Budget Calls For Increased Pesticide Fees

March 10, 2006 - 11:45

The Bush administration’s proposed budget for fiscal year 2007 has drawn concern from some in the pesticide industry. The budget would raise pesticide registration fees by $56 million, conflicting with current pesticide legislation.

“The president’s budget, if passed, will be very costly to the pesticide industry and could also devastate small and medium-sized management companies,” said Phil Klein, senior vice president of legislative affairs for Consumer Specialty Products Association. His trade association is a member of a coalition that will meet in the next few weeks to discuss efforts to lobby against the budget.

Besides being excessive, Klein said, the fees contradict the Pesticide Registration Improvement Act of 2003 (PRIA), which the administration passed with the support of industry and environmental groups. PRIA was enacted to build financial stability into the pesticide industry. It created a new fee system that structured payment, decision-making and review processes. The pesticide industry agreed to pay just under $200 million in fees over five years to the Environmental Protection Agency (EPA) in exchange for this system.

“It’s very important, from a business standpoint, to be able to have certain registration activity accomplished in a certain timeframe,” said Karen Reardon, director of communications and public relations for Responsible Industry for a Sound Environment (RISE). “[It helps] agricultural and non-agricultural growers know when new products are coming on the market.”

PRIA’s stability would have to adjust to any new fees. The legislation prohibited the EPA from collecting fees for tolerance — the amount of residue allowed on a product. The proposed budget calls for the collection of these fees, along with others, for the extension of maintenance charges and the operation of a registration review program. If these fees are implemented, PRIA would have to be amended, said Elizabeth Leovey, senior adviser of PRIA implementation for the EPA.

But pesticide fees are necessary, Reardon said, as long as they are reasonable and the pesticide industry benefits from them. Under PRIA, the EPA used those fees to fund pesticide programs. If new fees are enacted, she hopes they will serve the same purpose.

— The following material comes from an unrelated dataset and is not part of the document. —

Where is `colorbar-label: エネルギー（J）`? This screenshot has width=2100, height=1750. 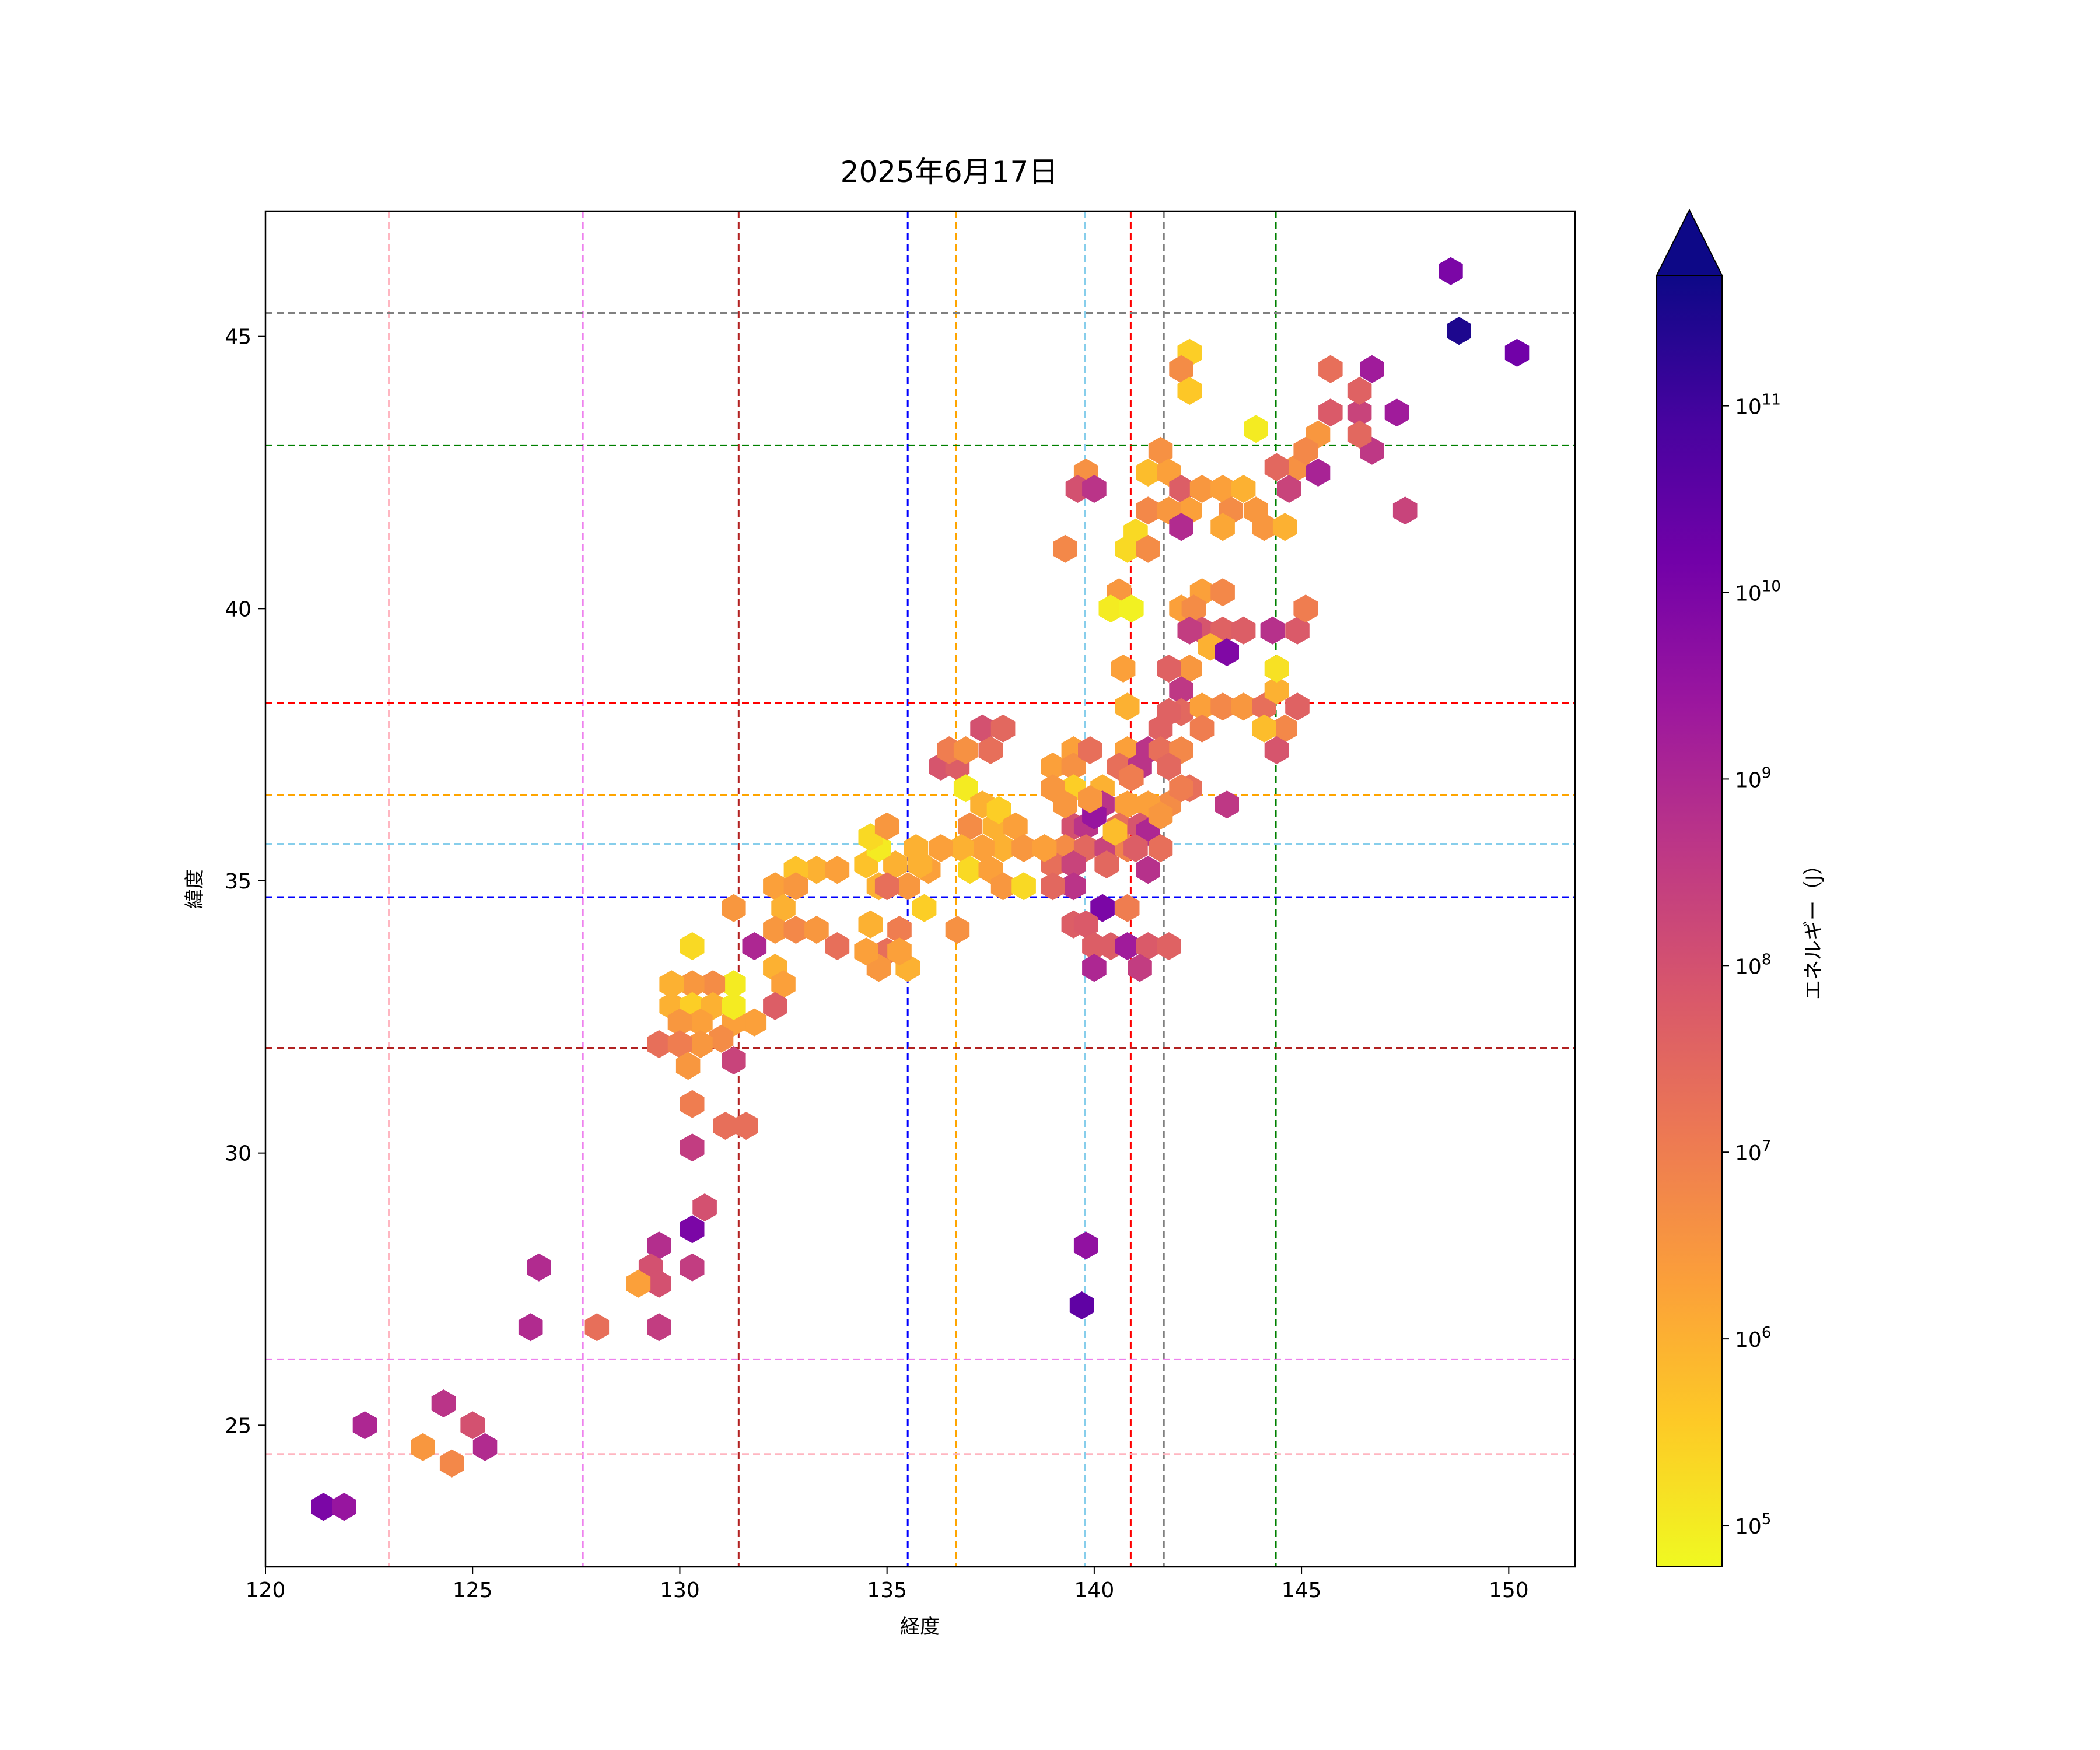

As those EPA programs have grown, the government has asked for more money. The budget outlines a need to pay for pesticide registration costs and EPA programs as the reason for the fee increase. The budget states that, “the administration has long maintained that the bulk of the costs associated with EPA’s pesticide activities should be covered by fees because pesticide registrants receive direct benefits from EPA’s services.” Those services include registering products, performing scientific risk assessments and evaluating the health impacts of pesticides.

The EPA’s services reach a wide range of industry companies, but so will potential fees, according to Bill Balek, director of legislative affairs for ISSA, a trade association for the cleaning industry.

“It’s fair to say that the fee increases [the government] is seeking are so sizeable that it will affect the whole industry, no matter the size of the business.”